Initially the stream is constrained by:
- the system scope, where global hard limits apply.
- the transient scope, where unnegotiated streams live.
- the peer scope, where the limits for the peer at the other end of the stream apply.
Once the protocol has been negotiated, the protocol is set by calling
StreamManagementScope.SetProtocol
. The constraint from the
transient scope is removed and the stream is now constrained by the
protocol instead.
More specifically, the following constraints apply:
- the system scope, where global hard limits apply.
- the peer scope, where the limits for the peer at the other end of the stream apply.
- the protocol scope, where the limits of the specific protocol used apply.
The existence of the protocol limit allows us to implicitly constrain
streams for services that have not been ported to the resource manager
yet. Once the programmer attaches a stream to a service by calling
StreamScope.SetService
, the stream resources are aggregated and constrained
by the service scope in addition to its protocol scope.
More specifically the following constraints apply:
- the system scope, where global hard limits apply.
- the peer scope, where the limits for the peer at the other end of the stream apply.
- the service scope, where the limits of the specific service owning the stream apply.
- the protcol scope, where the limits of the specific protocol for the stream apply.
The resource transfer that happens in the SetProtocol
and SetService
gives the opportunity to the resource manager to gate the streams. If
the transfer results in exceeding the scope limits, then a error
indicating "resource limit exceeded" is returned. The wrapped error
includes the name of the scope rejecting the resource acquisition to
aid understanding of applicable limits. Note that the (wrapped) error
implements net.Error
and is marked as temporary, so that the
programmer can handle by backoff retry.
Usage
This package provides a limiter implementation that applies fixed limits:
limiter := NewFixedLimiter(limits)
The limits
allows fine-grained control of resource usage on all scopes.
Implementation Notes
- The package only exports a constructor for the resource manager and basic types for defining limits. Internals are not exposed.
- Internally, there is a resources object that is embedded in every scope and implements resource accounting.
- There is a single implementation of a generic resource scope, that provides all necessary interface methods.
- There are concrete types for all canonical scopes, embedding a pointer to a generic resource scope.
- Peer and Protocol scopes, which may be created in response to network events, are periodically garbage collected.
Design Considerations
- The Resource Manager must account for basic resource usage at all levels of the stack, from the internals to application components that use the network facilities of libp2p.
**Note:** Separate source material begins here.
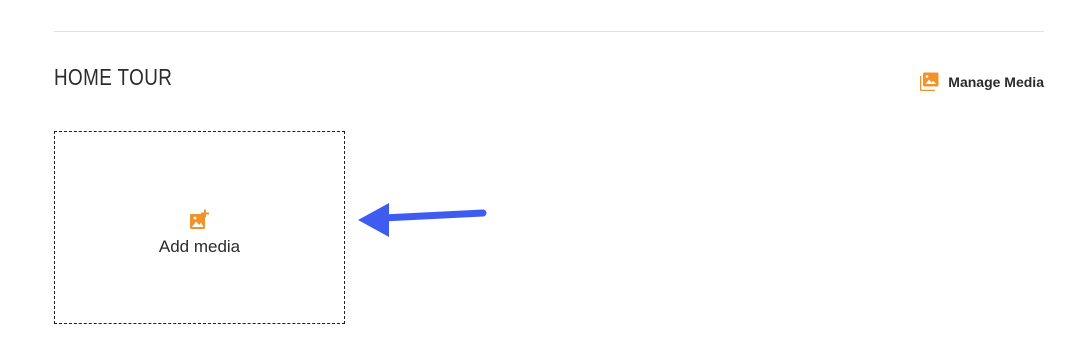 This screenshot has height=345, width=1081. What do you see at coordinates (549, 32) in the screenshot?
I see `section-divider` at bounding box center [549, 32].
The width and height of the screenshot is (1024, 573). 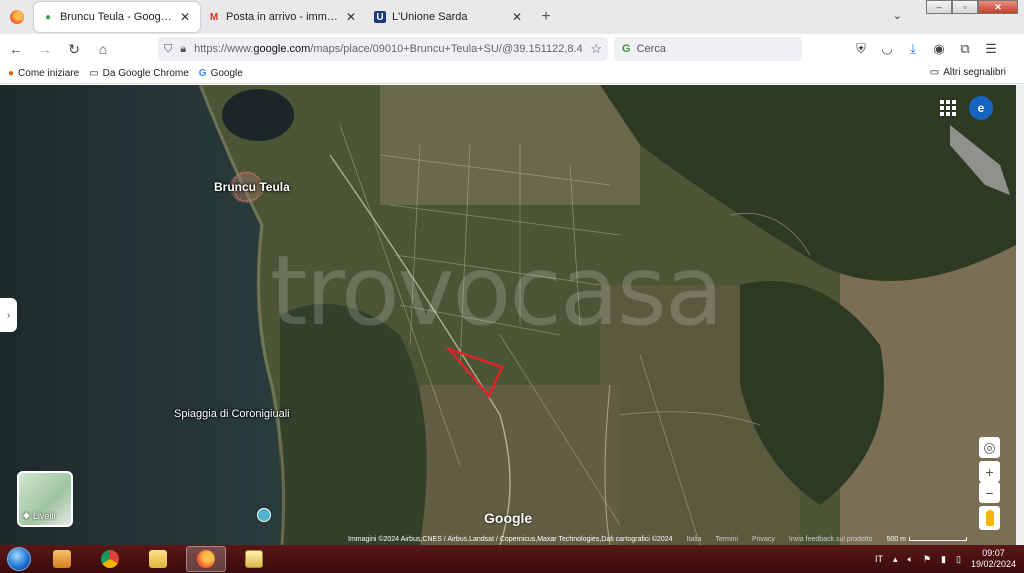 I want to click on minimize-button: –, so click(x=939, y=7).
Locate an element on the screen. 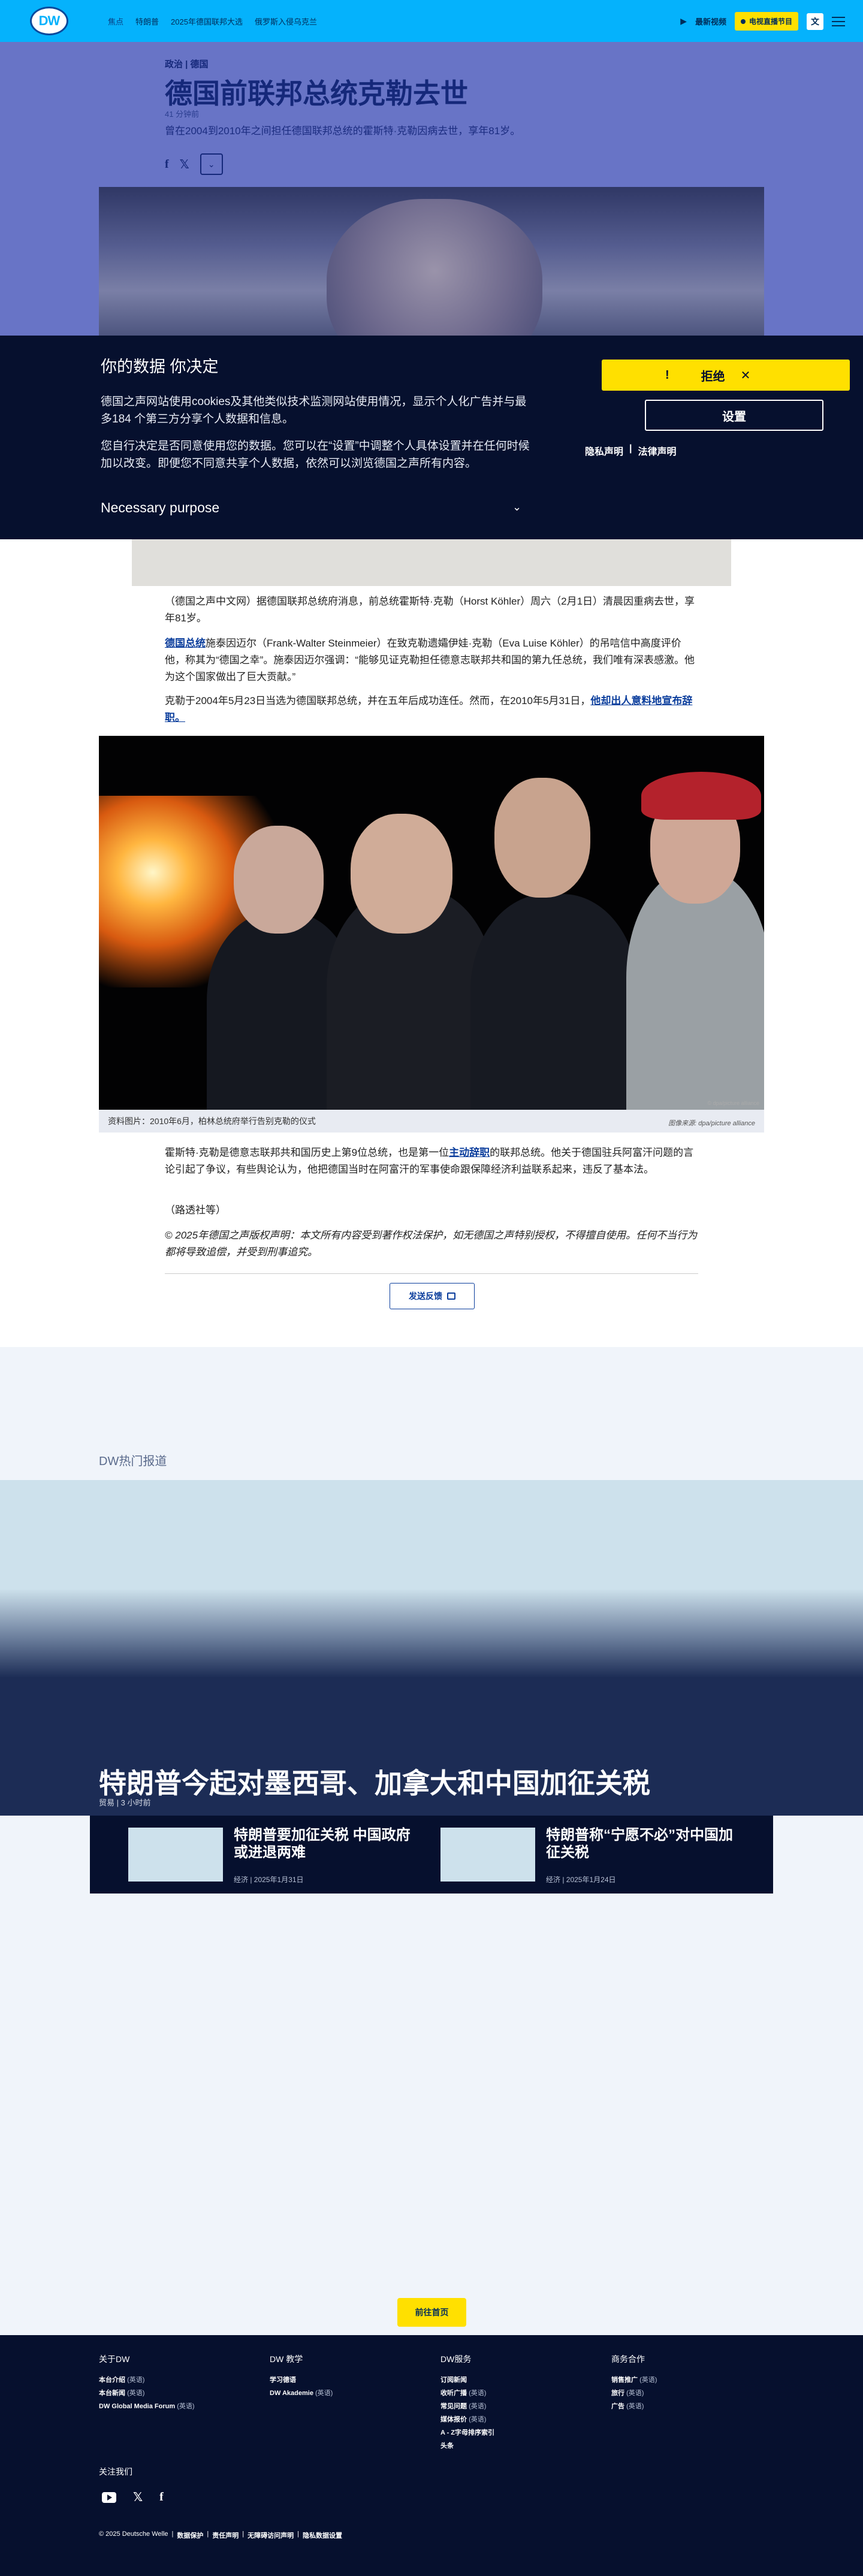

- Basic resources include memory, streams, connections, and file descriptors. These account for both space and time used by the stack, as each resource has a direct effect on the system availability and performance.
- The design must support seamless integration for user applications, which should reap the benefits of resource management without any changes. That is, existing applications should be oblivious of the resource manager and transparently obtain limits which protect it from resource exhaustion and OOM conditions.
- At the same time, the design must support opt-in resource usage accounting for applications who want to explicitly utilize the facilities of the system to inform about and constrain their own resource usage.
- The design must allow the user to set its own limits, which can be static (fixed) or dynamic.